La ricerca pubblicata sulla rivista dell’Accademia Americana delle Scienze, Pnas, e coordinata da Anna Martner, dell’Università svedese di Göteborg indica come il sistema immunitario può ricordare a lungo di essere stato in contatto con il virus SarsCoV2, per un periodo che va da tre a 21 mesi dall’infezione.

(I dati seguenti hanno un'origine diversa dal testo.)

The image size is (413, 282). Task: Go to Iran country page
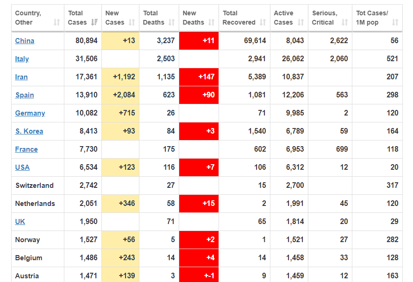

Il risultato potrebbe aiutare a capire perché nei casi di reinfezione si osserva una riduzione sia dei casi gravi di Covid-19, sia della mortalità. La ricerca si è basata su 56 campioni di sangue intero recuperati da 30 pazienti in un periodo compreso fra uno e 21 mesi dall’infezione e per ognuno di essi è stata analizzata la durata della presenza dei linfociti T, le cellule immunitarie specializzate nel combattere il virus SarsCoV2. Si è osservato in questo modo che sono rimasti stabili e duraturi nel tempo soltanto i livelli delle citochine prodotte dai linfociti T helper, ossia le cellule immunitarie che coordinano le difese dell’organismo. Sono rimasti perciò stabili fino a 21 mesi i livelli dell’interleuchina-2 (IL-2), mentre le cellule T responsabili della produzione di altre citochine hanno avuto una durata massima di 12 settimane.